The Penny Dreadful set is the one to which he's most eager to return, once film and TV production resumes and the show receives a second season order. "It's a really impeccably cast wonderful group of diverse actors," he says, including Danny Zovatto, who plays Michener's on-screen partner, as well as "one-woman repertory company" Natalie Dormer. "They're tremendously talented people and on a daily basis I was knocked out by their talent."

Below is a full list of what we discussed — do check out the video above, if only because Lane is a gifted storyteller with a real knack for impressions (and he's not above making fart noises).

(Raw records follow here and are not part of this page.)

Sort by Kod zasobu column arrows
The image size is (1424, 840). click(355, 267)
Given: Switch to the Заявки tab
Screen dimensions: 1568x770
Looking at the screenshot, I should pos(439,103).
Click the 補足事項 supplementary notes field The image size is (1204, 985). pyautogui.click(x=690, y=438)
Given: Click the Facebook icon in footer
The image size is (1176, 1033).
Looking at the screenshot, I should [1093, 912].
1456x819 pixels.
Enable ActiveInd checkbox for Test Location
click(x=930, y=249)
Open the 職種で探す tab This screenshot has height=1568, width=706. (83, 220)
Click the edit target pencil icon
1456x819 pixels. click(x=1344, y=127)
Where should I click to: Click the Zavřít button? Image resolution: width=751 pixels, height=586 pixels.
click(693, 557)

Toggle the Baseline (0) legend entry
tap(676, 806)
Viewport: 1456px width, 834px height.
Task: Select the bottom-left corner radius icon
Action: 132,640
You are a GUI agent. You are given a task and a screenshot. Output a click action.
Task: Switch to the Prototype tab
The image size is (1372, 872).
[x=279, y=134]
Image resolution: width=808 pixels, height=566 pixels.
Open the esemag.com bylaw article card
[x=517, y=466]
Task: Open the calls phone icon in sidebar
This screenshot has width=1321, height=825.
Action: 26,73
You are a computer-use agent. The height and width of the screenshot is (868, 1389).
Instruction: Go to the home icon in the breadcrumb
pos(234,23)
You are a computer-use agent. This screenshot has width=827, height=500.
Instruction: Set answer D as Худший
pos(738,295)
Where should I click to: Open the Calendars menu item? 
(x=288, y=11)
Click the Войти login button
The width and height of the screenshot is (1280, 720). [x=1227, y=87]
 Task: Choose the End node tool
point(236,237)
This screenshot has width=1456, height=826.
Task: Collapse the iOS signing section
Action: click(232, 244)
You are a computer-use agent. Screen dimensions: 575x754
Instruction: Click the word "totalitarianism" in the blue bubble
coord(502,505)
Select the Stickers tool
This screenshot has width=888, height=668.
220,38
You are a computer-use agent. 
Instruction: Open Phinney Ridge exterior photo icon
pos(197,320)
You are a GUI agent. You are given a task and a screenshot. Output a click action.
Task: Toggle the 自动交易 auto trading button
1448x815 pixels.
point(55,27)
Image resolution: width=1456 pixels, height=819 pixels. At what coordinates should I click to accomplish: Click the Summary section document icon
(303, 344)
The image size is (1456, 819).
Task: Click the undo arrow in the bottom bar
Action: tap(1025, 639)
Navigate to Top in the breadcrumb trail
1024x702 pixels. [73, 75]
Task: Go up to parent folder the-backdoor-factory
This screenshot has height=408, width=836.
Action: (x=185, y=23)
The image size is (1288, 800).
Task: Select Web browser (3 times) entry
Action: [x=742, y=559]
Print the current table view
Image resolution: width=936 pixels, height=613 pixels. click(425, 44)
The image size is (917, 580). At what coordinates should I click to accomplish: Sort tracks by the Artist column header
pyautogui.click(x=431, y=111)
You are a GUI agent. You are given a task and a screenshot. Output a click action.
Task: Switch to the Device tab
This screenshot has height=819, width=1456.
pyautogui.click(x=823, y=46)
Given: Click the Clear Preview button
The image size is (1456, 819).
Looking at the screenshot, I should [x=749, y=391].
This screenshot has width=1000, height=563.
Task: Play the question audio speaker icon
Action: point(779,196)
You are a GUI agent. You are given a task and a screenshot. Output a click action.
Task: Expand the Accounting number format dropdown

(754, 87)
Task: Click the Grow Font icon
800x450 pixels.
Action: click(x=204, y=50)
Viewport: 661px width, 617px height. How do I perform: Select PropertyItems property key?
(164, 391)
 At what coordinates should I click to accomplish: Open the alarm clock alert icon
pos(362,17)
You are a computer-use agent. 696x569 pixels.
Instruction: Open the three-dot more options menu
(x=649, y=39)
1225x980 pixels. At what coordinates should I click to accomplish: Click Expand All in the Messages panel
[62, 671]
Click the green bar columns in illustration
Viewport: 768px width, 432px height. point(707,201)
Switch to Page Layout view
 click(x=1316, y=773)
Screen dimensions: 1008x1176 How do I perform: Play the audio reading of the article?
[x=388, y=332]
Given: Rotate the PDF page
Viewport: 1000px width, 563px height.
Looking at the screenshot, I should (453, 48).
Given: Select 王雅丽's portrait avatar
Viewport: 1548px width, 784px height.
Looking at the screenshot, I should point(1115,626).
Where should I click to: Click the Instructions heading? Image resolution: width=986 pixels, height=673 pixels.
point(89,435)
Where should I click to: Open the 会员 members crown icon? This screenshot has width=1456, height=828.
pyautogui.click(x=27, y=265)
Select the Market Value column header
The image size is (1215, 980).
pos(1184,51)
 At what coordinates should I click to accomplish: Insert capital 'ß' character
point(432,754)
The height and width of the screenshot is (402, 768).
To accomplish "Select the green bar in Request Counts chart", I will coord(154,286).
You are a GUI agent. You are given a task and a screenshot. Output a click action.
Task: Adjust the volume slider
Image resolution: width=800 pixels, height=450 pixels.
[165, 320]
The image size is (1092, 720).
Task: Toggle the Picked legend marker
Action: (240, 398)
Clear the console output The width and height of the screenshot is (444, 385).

  • How Mike Nichols spent months trying to convince him to take his breakout screen role in The Birdcage.
  • Ernie Sabella's special way of cheering him up, during long mornings of recording dialogue for The Lion King.
  • His less-than-fond feelings regarding Don Bluth and Gary Goldman's ill-fated animated sci-fi adventure Titan A.E.
  • Why he feels that it's going to be a long time before Broadway reopens.
  • And perhaps a few thoughts about the current sitting president and how his administration has handled the ongoing Covid-19 crisis.

Penny Dreadful: City of Angels airs Sundays on Showtime.